### Task
List every word pair that the text on word embeddings below writes with an arrow between the two words.

### Quoted text
Before 2013, words were strings. The word cat was no more related to dog than it was to Tuesday, as far as a computer was concerned. They were symbols, and symbols don’t have neighborhoods.

Word2vec, published by Mikolov and colleagues in 2013, broke this. Take a tiny neural network. Train it to predict context words from a center word over a giant pile of text. Read the resulting 300-dimensional vectors off the network’s weights. What you get encodes meaning geometrically.

Cat and dog end up close. Monday, Tuesday, Wednesday fall on a line. The vector from man to woman is, give or take, the same as the vector from king to queen. Gender becomes a direction. So does royalty. So does capital-to-country (Paris→France, Berlin→Germany). So does past tense (walk→walked, think→thought). So does comparative (big→bigger, fast→faster). Meaning grows axes.

This is genuinely strange. Nobody designed gender to be an axis. The network had no concept of gender, no concept of meaning, no language model in any deep sense. It was minimizing a prediction loss. The geometry was a side effect of the statistical structure of natural text. Distributional semantics, the old linguistic hypothesis that you shall know a word by the company it keeps (Firth, 1957), turned out to be not just a hypothesis but a constructive recipe.

That side effect is the foundation of a decade of NLP and the precondition for everything that follows in this paper. The visual on the right shows a few of the directions a real embedding learns, drawn as parallelograms in a 2D mock-up. The actual space lives in 300 dimensions, but the principle is the same: meaning has axes, and the axes turn out to be the things linguists have always wanted to name.

2. The beauty of language

The second beauty is what happens when you train two embedding spaces, on two different languages, completely independently.

They come out shaped the same way.

This is a fact about language, not about word2vec. The geometric structure that emerges inside a single language is not a structure of that language. It is a structure of the world the language describes, refracted through the patterns by which speakers talk about it.

Animals behave like animals regardless of who names them. Numbers count up the same way in every counting system. Kings stand in a stable relation to queens. Days form a seven-cycle. Categories cluster, hierarchies branch, opposites stretch along axes. These are properties of the referents, not of the words. Two training runs over disjoint corpora in different languages, given enough overlapping world, converge on geometrically similar embedding spaces because they’re discovering, distributionally, the same underlying reality.

That is the linguistic prior this paper exploits. To use it, we need a single transformation $W$ that maps one language’s embedding cloud onto the other’s, point by point. If the two clouds genuinely share a shape, $W$ has to be rigid: it can rotate the cloud, it can reflect it, but it cannot stretch or shear, because any of those would change the shape itself.

In matrix terms, $W$ is an orthogonal matrix, characterized by the property $W^T W = I$. Orthogonal matrices are exactly the linear maps that preserve lengths and angles. Applied to a source-language embedding vector $\mathbf{x}$ (a single English word’s 300-dimensional point), the product $W\mathbf{x}$ is a new 300-dimensional vector that lives in the target-language space, ideally sitting where the Italian translation of that word lives. The whole paper is a procedure for finding the right $W$.

### Material provided
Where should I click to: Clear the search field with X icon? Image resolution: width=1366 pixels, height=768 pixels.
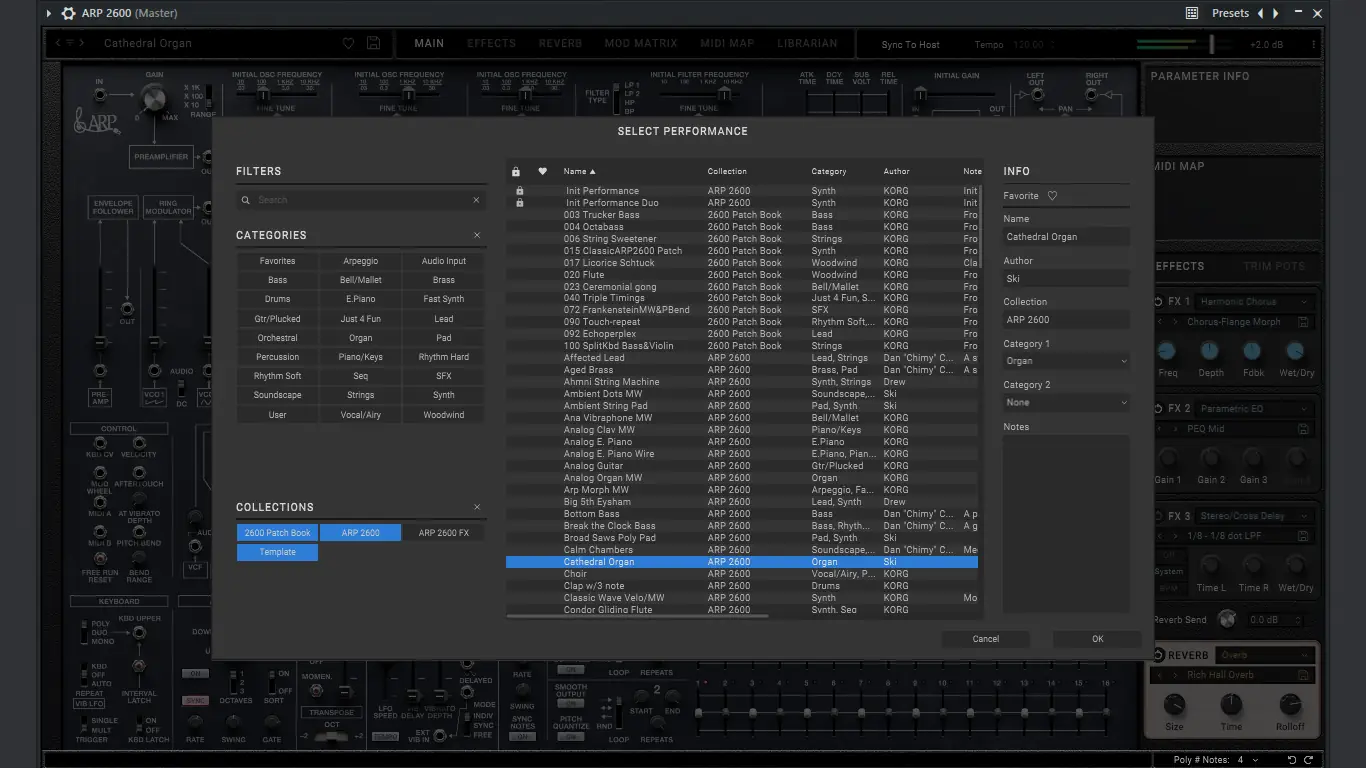pyautogui.click(x=476, y=200)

### Result
Paris→France, Berlin→Germany, walk→walked, think→thought, big→bigger, fast→faster